EXERCISE INSTRUCTIONS -
What lines of the data hold the string "level"? Copy them all.

───── EXERCISE MATERIALS ─────

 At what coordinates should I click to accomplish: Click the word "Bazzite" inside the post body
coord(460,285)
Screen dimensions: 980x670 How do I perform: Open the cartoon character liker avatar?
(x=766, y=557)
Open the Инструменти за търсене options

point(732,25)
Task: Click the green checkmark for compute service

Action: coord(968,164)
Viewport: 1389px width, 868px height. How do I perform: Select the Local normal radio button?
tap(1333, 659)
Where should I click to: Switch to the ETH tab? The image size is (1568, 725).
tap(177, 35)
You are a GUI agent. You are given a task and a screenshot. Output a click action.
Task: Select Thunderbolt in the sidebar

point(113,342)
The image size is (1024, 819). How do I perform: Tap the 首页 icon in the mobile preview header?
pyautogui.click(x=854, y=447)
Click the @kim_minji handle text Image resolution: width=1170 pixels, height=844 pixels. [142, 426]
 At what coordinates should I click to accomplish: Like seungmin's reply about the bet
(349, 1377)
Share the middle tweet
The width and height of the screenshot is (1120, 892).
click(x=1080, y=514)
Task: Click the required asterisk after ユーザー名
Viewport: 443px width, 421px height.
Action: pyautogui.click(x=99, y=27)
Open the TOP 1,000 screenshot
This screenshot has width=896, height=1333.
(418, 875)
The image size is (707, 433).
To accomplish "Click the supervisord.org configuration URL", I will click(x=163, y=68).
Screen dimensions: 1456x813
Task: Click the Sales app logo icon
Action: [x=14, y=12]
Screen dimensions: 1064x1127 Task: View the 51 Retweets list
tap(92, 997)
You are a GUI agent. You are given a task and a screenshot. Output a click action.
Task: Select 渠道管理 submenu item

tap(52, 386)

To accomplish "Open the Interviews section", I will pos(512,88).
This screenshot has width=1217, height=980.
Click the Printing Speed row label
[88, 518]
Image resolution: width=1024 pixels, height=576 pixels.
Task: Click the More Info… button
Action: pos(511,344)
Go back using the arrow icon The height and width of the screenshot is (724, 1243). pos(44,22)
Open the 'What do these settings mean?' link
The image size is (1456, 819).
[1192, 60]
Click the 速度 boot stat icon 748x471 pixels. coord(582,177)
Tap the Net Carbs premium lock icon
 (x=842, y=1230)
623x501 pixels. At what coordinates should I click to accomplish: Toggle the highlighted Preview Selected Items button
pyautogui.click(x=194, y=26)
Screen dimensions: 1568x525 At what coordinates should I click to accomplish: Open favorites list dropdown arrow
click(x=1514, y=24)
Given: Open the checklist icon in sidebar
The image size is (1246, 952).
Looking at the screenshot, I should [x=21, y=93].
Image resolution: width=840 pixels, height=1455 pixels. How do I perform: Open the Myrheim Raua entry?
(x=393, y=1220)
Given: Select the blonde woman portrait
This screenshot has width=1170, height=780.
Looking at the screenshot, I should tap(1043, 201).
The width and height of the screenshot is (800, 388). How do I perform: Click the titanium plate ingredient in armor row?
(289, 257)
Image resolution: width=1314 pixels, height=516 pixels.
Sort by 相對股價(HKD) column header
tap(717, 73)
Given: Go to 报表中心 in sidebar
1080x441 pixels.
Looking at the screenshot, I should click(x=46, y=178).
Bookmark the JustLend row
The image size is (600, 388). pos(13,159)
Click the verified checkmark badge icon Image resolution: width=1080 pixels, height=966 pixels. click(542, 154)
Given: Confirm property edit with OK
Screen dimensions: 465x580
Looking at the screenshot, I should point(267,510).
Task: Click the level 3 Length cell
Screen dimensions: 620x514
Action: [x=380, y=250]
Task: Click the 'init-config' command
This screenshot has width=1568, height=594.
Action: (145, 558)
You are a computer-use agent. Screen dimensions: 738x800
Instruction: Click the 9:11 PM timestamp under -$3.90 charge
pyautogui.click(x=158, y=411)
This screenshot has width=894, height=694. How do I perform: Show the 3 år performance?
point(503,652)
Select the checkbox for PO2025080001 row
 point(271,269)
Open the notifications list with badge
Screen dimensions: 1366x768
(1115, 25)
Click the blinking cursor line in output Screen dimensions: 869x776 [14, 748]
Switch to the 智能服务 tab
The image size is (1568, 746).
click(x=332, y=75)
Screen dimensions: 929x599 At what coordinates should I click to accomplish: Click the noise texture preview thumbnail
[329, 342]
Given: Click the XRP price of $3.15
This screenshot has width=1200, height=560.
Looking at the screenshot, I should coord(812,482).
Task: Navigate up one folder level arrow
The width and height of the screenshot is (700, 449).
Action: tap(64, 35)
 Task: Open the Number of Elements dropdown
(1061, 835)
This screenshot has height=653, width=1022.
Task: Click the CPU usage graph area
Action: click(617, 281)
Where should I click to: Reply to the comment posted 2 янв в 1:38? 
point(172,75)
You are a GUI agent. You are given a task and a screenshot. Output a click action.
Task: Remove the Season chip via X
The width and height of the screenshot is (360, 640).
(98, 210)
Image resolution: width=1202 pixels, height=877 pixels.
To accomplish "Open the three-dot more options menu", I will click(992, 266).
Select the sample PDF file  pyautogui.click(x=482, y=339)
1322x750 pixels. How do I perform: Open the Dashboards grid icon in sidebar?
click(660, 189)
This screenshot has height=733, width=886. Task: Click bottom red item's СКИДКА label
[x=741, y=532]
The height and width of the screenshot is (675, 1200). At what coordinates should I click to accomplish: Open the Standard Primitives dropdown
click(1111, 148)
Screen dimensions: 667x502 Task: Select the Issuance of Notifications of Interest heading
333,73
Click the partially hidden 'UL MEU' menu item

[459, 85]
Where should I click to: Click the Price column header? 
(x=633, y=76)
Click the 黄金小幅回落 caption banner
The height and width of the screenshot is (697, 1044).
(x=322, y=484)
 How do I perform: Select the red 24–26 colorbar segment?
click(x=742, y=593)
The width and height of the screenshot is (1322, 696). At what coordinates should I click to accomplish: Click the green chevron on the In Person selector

─────

SOLUTION TO THE PROBLEM -
Task: Click the level 3 Length cell
Task: Navigate up one folder level arrow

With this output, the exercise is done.